Based on this information, they were setting a series of stretch goals for their upcoming year plan and were considering attaching compensation to the achievement of those goals. They had also run the calculations of revenue projections that should be realized based on achievement of different levels of Net Promoter performance.
The challenge was that they were using aggregated data assembled across many industries. And this is when I stepped in with a bit of coaching. After huddling with John Abraham, Satmetrix's General Manager, Net Promoter Programs, we agreed it needed to be sent out there that setting a Net Promoter goal based on averages or general revenue increases identified is not the most accurate way to determine your goals for your industry.
Many of these indicators were created by the collective data across multiple industries. Industry differences and variations in business models can greatly impact the outcomes and how easy or difficult it is to attain these scores. Therefore, it's highly recommended to dig a bit deeper into your industry if you are set on establishing Net Promoter goals.
Instead, set targets only in context with direct industry competition. First, understand the general baseline for other companies in your competitive set. "Software as a service" may not be a competitive set with strong comparative Net Promoter Scores. If this is the case, seek out the most closely similar businesses who are tracking Net Promoter Scores and performing... and only once you understand where they began, their growth in Net Promoter and their goals -- set your goals and stretch targets accordingly. It's important to also understand what actions those companies made to achieve their scores -- to determine if you are putting the same amount of focus and resources into your actions when you set comparable goals.
John shared that much coaching is needed in industry to ensure that people are setting relevant Net Promoter goals. There are many companies setting goals based on high level and averaged Net Promoter targets that span all industries -- and this is just not relevant enough to build a business plan around. It sets you up for the interminable changing and shifting which will dilute the effort. Goals based on an across industry average and revenue growth rate are just not going to necessarily yield the same outcome down a specific vertical or industry or business model.

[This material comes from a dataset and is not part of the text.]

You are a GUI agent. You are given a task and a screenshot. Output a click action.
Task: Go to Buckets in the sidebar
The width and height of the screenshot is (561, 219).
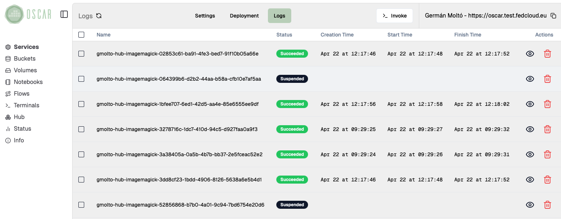24,58
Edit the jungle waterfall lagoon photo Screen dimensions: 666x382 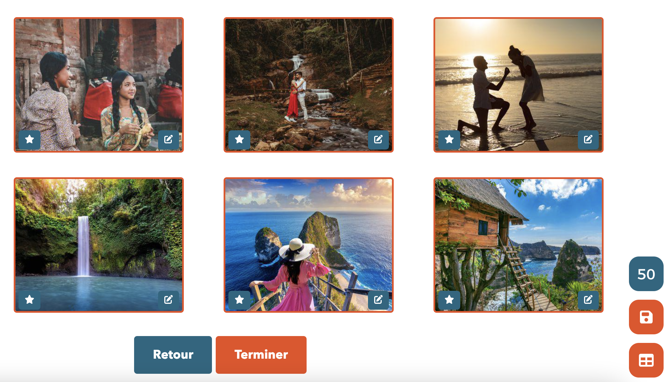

This is important food for thought. I know that "what gets measured gets managed." But we need to make sure that the goals we are setting for Net Promoter create momentum for this concept and the operational commitment to make changes that drive performance up. Swift goal setting without doing the homework to determine operational and industry relevancy will help you get that "to do" item done to complete this year's scorecard. But if it doesn't track with the reality of making progress in your business, it may have you revising that goal so many times that it clouds its potency and impact and could lead to scrapping it all together.